Watching The Shuttered Room is a lot like watching a PG version of Straw Dogs that Lovecraft may have briefly breathed on. Mixing elements from The Dunwich Horror & The Lurking Fear, The Shuttered Room is surprisingly dull. Not much happens: it takes about an hour for the first death to occur, and the time leading up to that mostly bloodless moment is tedious to say the least. We get to watch Oliver Reed munch on every frame of film he inhabits, reveling in his role as a filthy, lecherous slob. We get to see Carol Lynley (the leggy hippie chick from the original Poseiden Adventure) strip down to her white granny panties and wander around looking vaguely afraid. Flora Robson as island matriarch Aunt Agatha is magnificently regal, but her screen time is sadly limited. Watching her throw boiling water into Oliver Reed’s face is hugely therapeutic, however!

And quite frankly, I just didn’t “get” this movie. The revelation of the Shuttered Room’s secret is…well, kinda dumb, really. There’s no explanation for it, and nothing supernatural to warrant its isolation, so wtf? It doesn’t even have tentacles.


The Unnameable (1988)
Directed by: Jean-Paul Ouellette
Starring: Charles Klausmeyer, Mark Stephenson, Alexandra Durrell, Laura Albert and Katrin Alexandre.
Lovecraft story it was ripped off from based on: The Unnameable.


Okay so, a hunnert and fuckseventy years ago, some pious Pilgrimmy couple had a daughter who was so monstrous and hideous and gross and shit that they refused to give her a name and locked her in the attic forever and ever the end. Until... Fast forward to the late 80s and a group of vacuous horny teenagers decide to go party at the local abandoned haunted house and have sex and stuff, but they all end up getting slaughtered by the Unnameable ugly monster who is still locked in the attic.

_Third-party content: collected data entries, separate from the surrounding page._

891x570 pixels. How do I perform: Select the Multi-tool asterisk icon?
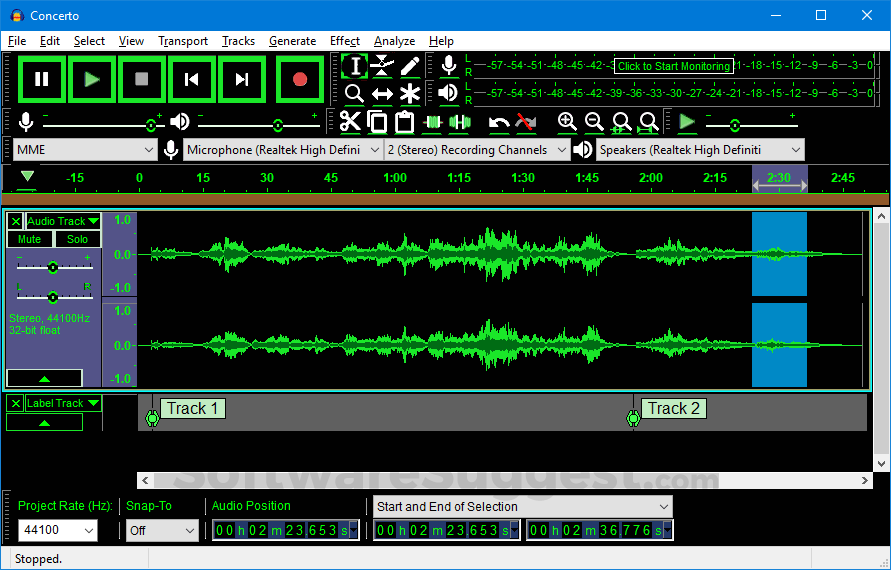[x=410, y=94]
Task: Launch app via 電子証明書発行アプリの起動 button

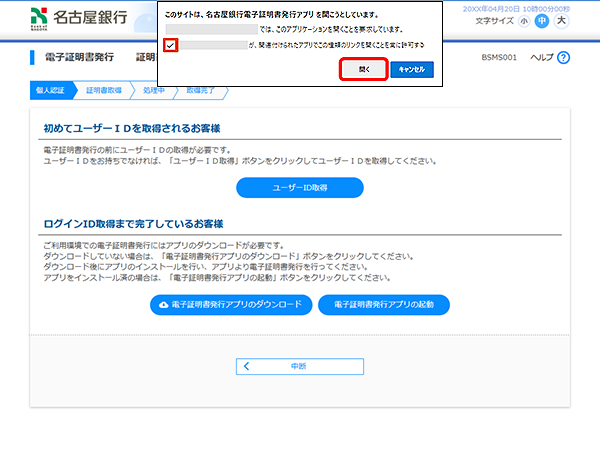Action: (x=383, y=304)
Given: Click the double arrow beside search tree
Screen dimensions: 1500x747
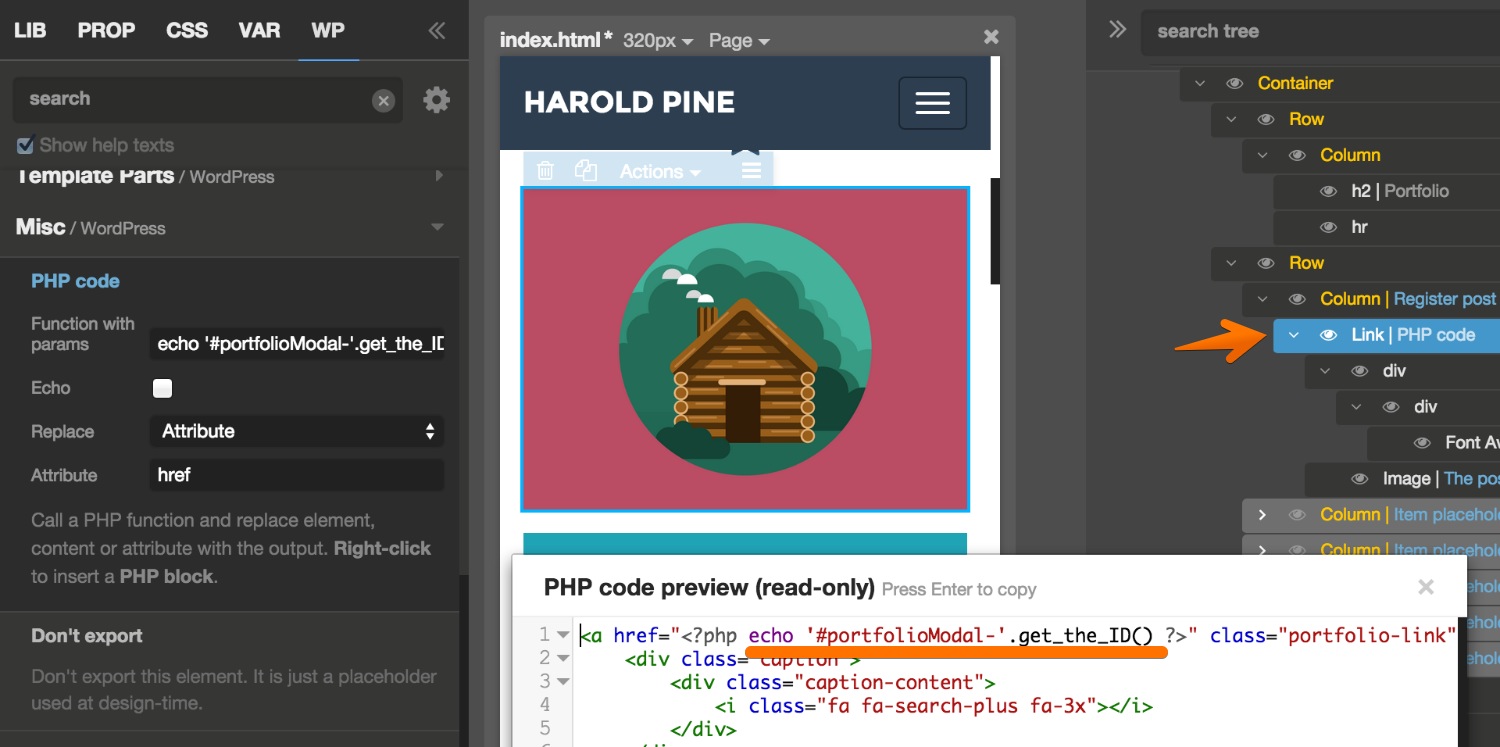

After the runaway success of 1985's Re-Animator, filmmakers rushed to cash in, grabbing Lovecraft stories at random and hurriedly turning them into accessible splatter films. It was like watching Michael Meyers jerk off into a supernova: the result, a slightly cosmic slasher film. Yawn.

Except for the Unnameable Herself. As portrayed by dancer Katrin Alexandre, the monster girl (whose name turns out to be Alyda - pronounced Ah-LYE-dah) is the best part of this otherwise shallow horror kiddie pool. She's cool! Look at her! This film is worth watching just for the ultimate reveal of her character - covered in shaggy white hair, sporting cloven hooves and wailing like a banshee in an echo chamber, Alyda could kick the ass of any one dimensional 80s masked slasher villain with no more effort or concern than the average joe would have for an accidentally trod-upon carpenter ant.


Cthulhu Mansion (1992)
Directed by: Juan Simon
Starring: William Shatner's daughter and a bunch of foreign people.
Lovecraft story it was ripped off from based on: I have no fucking clue. I think they just took the word "Cthulhu" and slapped it onto the title, hoping to cash in on the post Re-Animator thing.


A bunch of leather jacketed punks wander into the 1990s directly from the 1950s, fail to realize that they look ridiculous and are about as intimidating as soggy toast, and break into some sideshow magicians mansion for some reason. I think they're druggies looking for stuff to steal. I don't know, I watched this movie when it first came out on video and don't remember very much of it because it was fucking abysmally awful. Anyway, shit happens, dimensions overlap, Melanie Shatner's brother spends the entire film in bed, some stupid bitch gets killed by a demonic refrigerator (I shit you not) and eventually it ends. Oh, and Melanie Shatner gets eaten by an ivy vine. The end.